IVUS / Abizaid
Long-term follow-up after percutaneous transluminal coronary angioplasty was not performed based on intravascular ultrasound findings: importance of lumen dimensions.
Abizaid AS, Mintz GS, Mehran R, Abizaid A, Lansky AJ, Pichard AD, Satler LF, Wu H, Pappas C, Kent KM, Leon MB.
Circulation. 1999 Jul 20; 100(3):256-61.
OBJECTIVES:
The purposes of the study were (1) to determine the event rate in patients with chest pain and angiographically intermediate de novo native coronary artery lesions after intervention was deferred on the basis of IVUS findings and (2) to identify the clinical, angiographic, and IVUS predictors of late cardiac events in these patients.
METHODS:
- 300 patients
- Intervention was deferred based on intravascular ultrasound (IVUS) findings (MLA ≥ 4 mm²) or a minimum lumen diameter (MLD) ≥ 2.0 mm
- Standard clinical, angiographic, and IVUS parameters were collected
- Parameters tested in multivariate models were diabetes mellitus, IVUS lesion lumen area, maximum lumen diameter, minimum lumen diameter, plaque area, plaque burden, and area stenosis (AS)
- Mean follow-up time of 13 months (range 1 to 24 months)
SUMMARY:
- Events occurred in 24 patients (8 %).
- No angiographic measurement was significant at P < 0.05.
- The only independent predictors of an event (death, myocardial infarction, or TLR) were IVUS minimum lumen area and AS.
- The only independent predictors of TLR were diabetes mellitus, IVUS minimum lumen area, and AS.

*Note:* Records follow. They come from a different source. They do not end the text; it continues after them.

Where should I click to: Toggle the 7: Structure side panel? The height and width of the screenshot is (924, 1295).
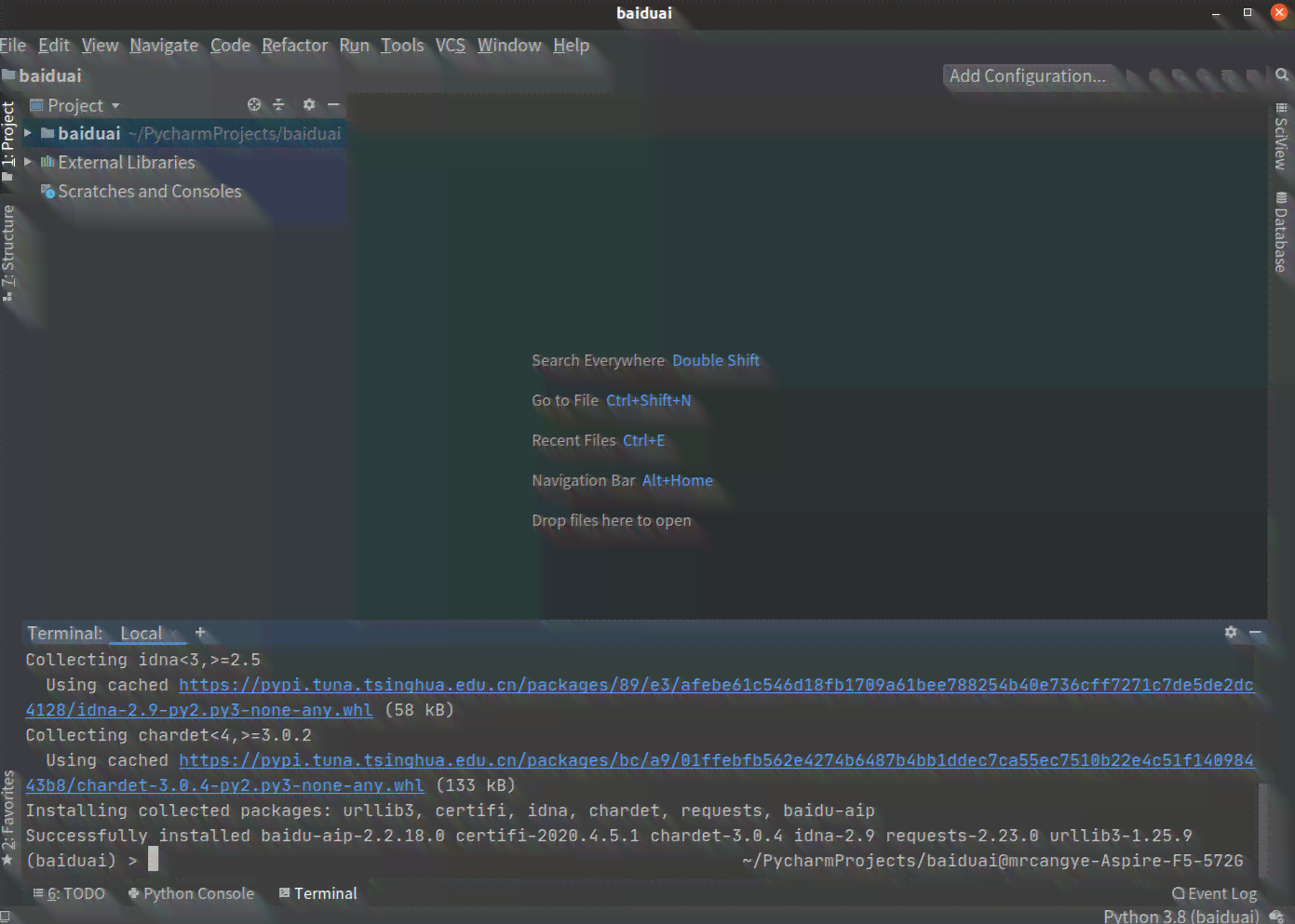pyautogui.click(x=8, y=253)
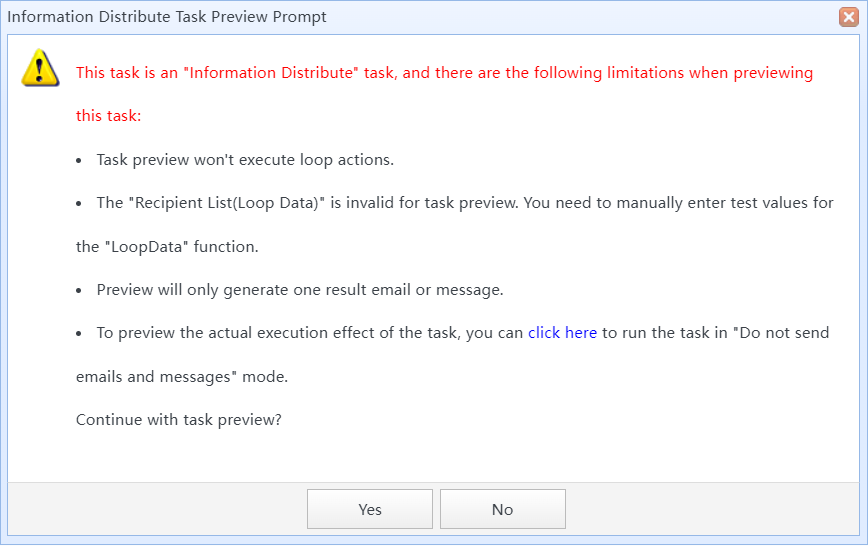Click the yellow warning triangle icon

click(40, 68)
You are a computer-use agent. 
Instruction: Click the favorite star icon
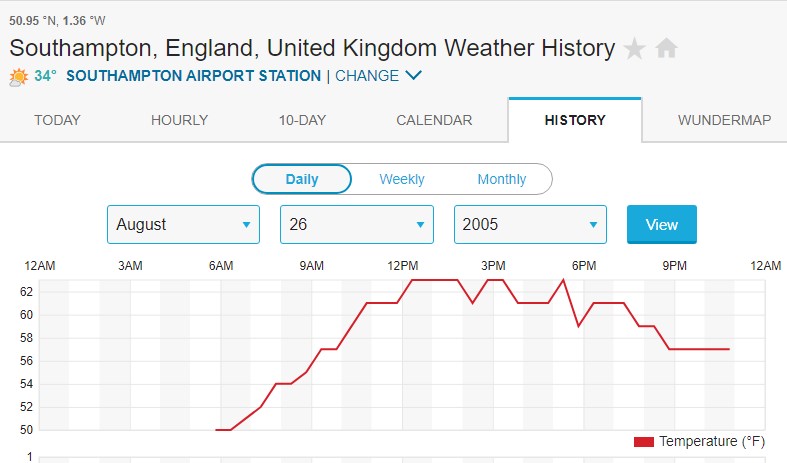coord(634,48)
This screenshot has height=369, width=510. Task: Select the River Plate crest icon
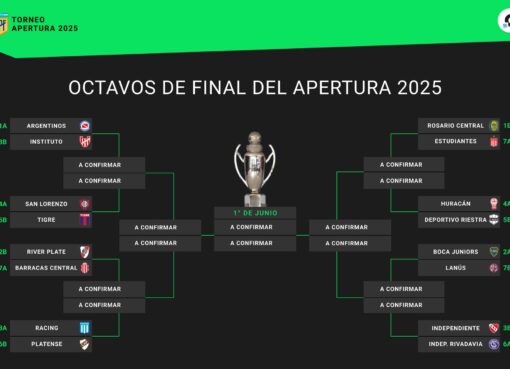(x=85, y=252)
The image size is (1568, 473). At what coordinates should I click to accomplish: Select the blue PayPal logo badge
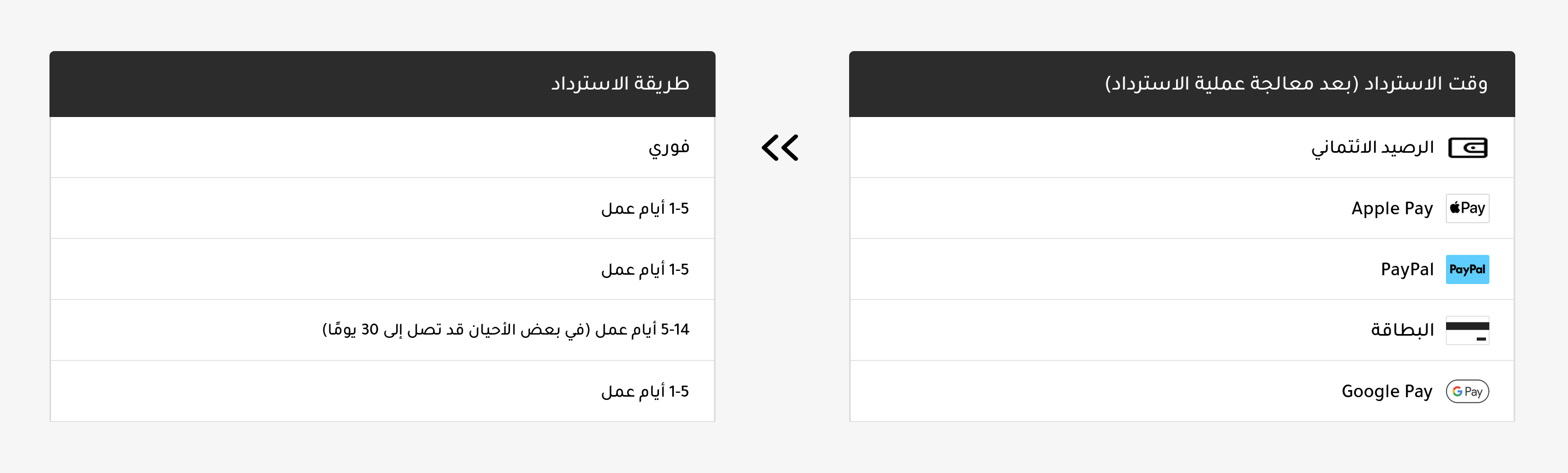(x=1467, y=270)
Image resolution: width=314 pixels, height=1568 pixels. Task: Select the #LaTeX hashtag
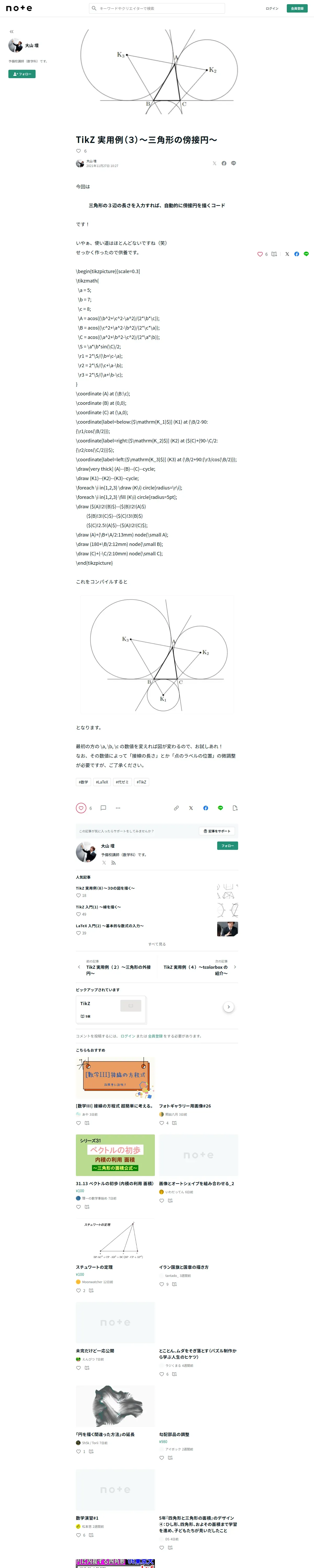pyautogui.click(x=102, y=782)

- In 248 lesions with a minimum lumen area ≥ 4.0 mm², the event rate was only 4.4 % and the TLR rate 2.8 %.
CONCLUSIONS:
A low event rate during follow-up after IVUS-based deferred coronary interventions existed in patients with de novo intermediate native artery lesions. IVUS minimum lumen CSA was the major anatomic predictor of events. In patients with a minimum lumen CSA ≥ 4.0 mm², the event rate was especially low. IVUS imaging is an acceptable alternative to physiological assessment in these patients.